HL7® FHIR® (Fast Healthcare Interoperability Resources)
What is HL7® FHIR®?
HL7® FHIR® (Fast Healthcare Interoperability Resources) is a modern, web-based standard for exchanging healthcare information electronically.
Developed by Health Level Seven International (HL7), FHIR defines a set of modular “resources” — such as Patient, Medication, Observation, or Organization — that can be combined and exchanged via standard internet protocols (RESTful APIs, JSON, XML) to ensure interoperability between diverse health IT systems.
FHIR supports the structured, secure exchange of both clinical and administrative data, making it a critical enabler for structured content authoring and regulatory submissions in the pharmaceutical and life sciences sectors.

Why it Matters in Pharma Today
- Interoperability — Enables consistent, machine-readable data exchange between sponsor systems, CROs, regulators, EHRs, and safety databases.
- Structured data foundation — FHIR’s resource model maps directly to component-based authoring, supporting fact-level traceability from data to documents.
- Regulatory alignment — Supports structured product information initiatives such as EU ePI, FDA Structured Product Labeling (SPL), and ISO IDMP.
- Automation & efficiency — Reduces manual data entry by allowing automated population of regulatory documents and submissions from validated data sources.
- Global adoption momentum — Widely adopted in healthcare IT, increasingly used in clinical research, safety reporting, and regulatory data exchange.
Global Landscape
| Region/Body | Governing Entity | Adoption Status / Timeline |
| Global | HL7 International | Publishes FHIR specification; current release is R4, with R5 in draft. |
| US | Office of the National Coordinator for Health IT (ONC) | FHIR APIs mandated for certified EHRs under the Cures Act. |
| EU | National Health Authorities | National and cross-border FHIR implementation guides in use; alignment with ePI and IDMP. |
| EMA | EMA & HL7 Europe | Pilots FHIR for structured product data exchange and regulatory submissions. |
| Canada, Australia, Japan | National Standards Bodies | Multiple implementation pilots for healthcare and research data sharing. |
How HL7 FHIR Works in a Component-Based Authoring Model
Source — Authoritative product, safety, and clinical trial data stored in FHIR resources (e.g., Medication, Substance, Organization, Observation).
Normalize — Apply profiles and implementation guides to constrain FHIR resources to regulatory-ready formats (e.g., EMA ePI profile, IDMP profile).
Map — Bind specific FHIR elements to metadata fields in component-based authoring systems.

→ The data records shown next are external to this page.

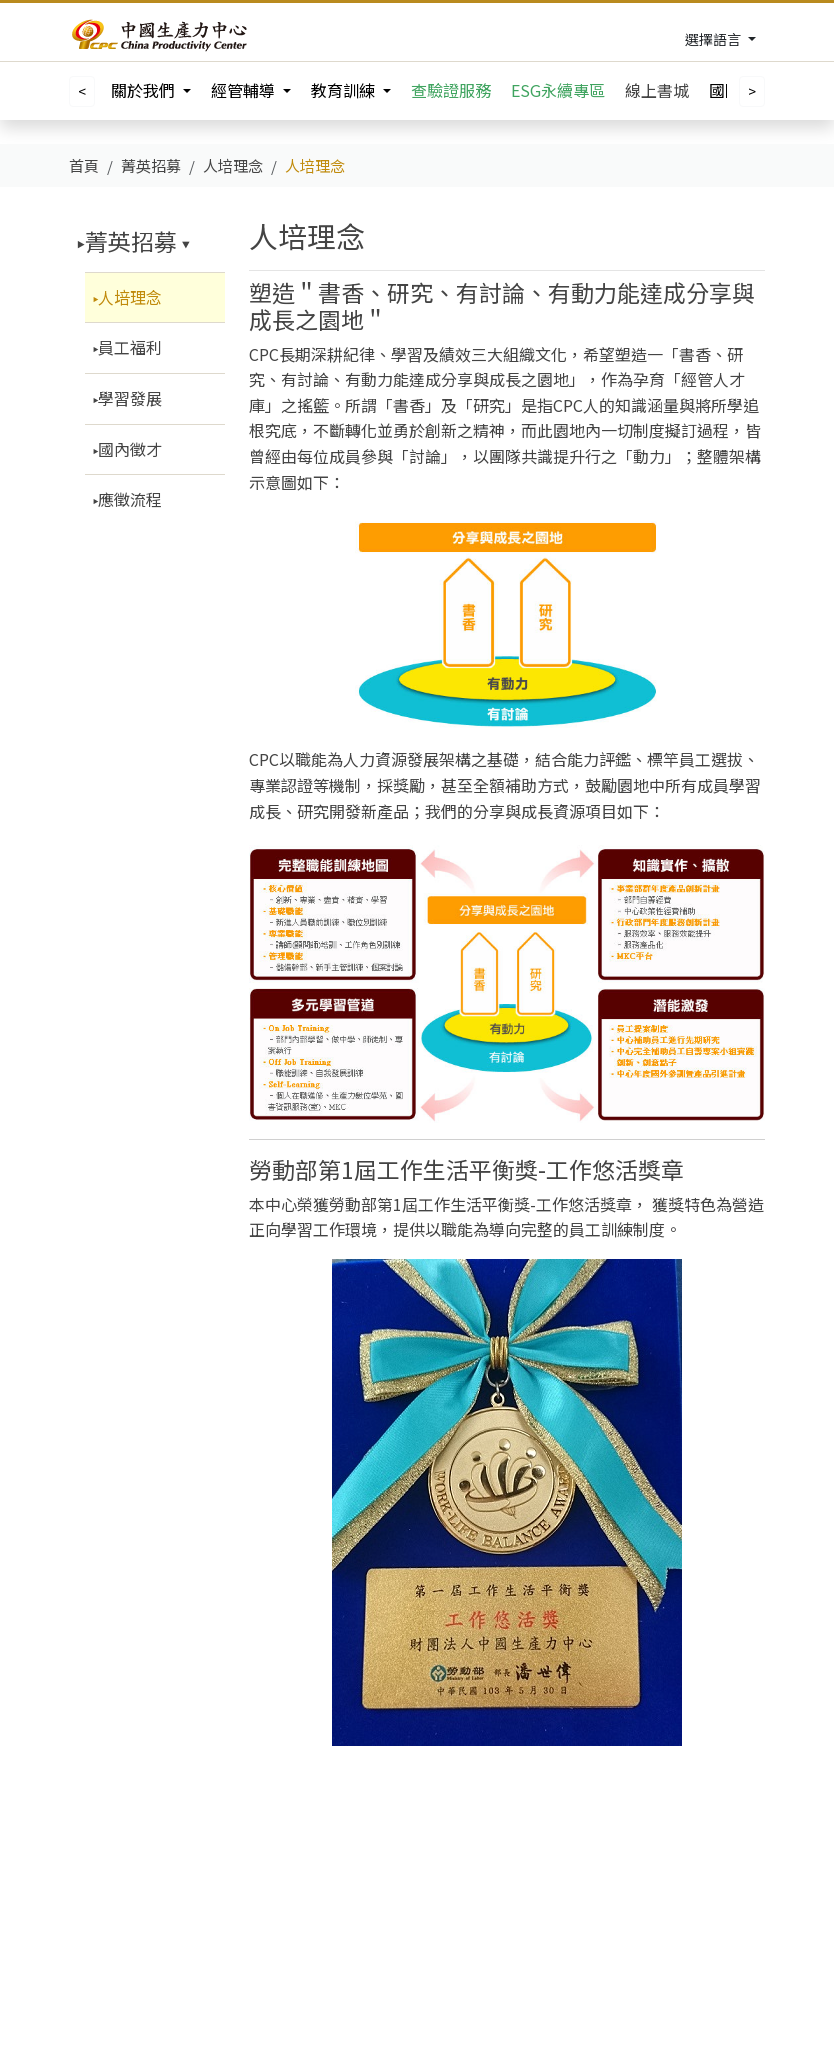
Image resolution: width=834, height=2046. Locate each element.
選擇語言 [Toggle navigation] (714, 39)
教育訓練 (345, 90)
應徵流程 (130, 499)
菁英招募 (131, 241)
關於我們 (145, 90)
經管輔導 (245, 90)
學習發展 (130, 398)
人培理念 (130, 297)
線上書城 (657, 90)
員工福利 (130, 347)
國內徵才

Govern — Validate data provenance, integrity, and compliance with regulatory standards.
Publish — Generate documents (CCDS, SmPC, USPI, ePI) and structured data packages (eCTD 4.0) directly from FHIR-sourced components.
Update — When source FHIR resources change, propagate targeted updates to all dependent documents and submissions.
Example: HL7 FHIR in Practice
- ePI production — Structured product data pulled from FHIR Medication and Ingredient resources into EMA’s ePI XML format.
- Safety signal update — Adverse events stored as AdverseEvent resources trigger updates to safety sections in CCDS, SmPC, and USPI.
- Clinical trial integration — ResearchStudy and Observation resources feed directly into CSR and DSUR templates.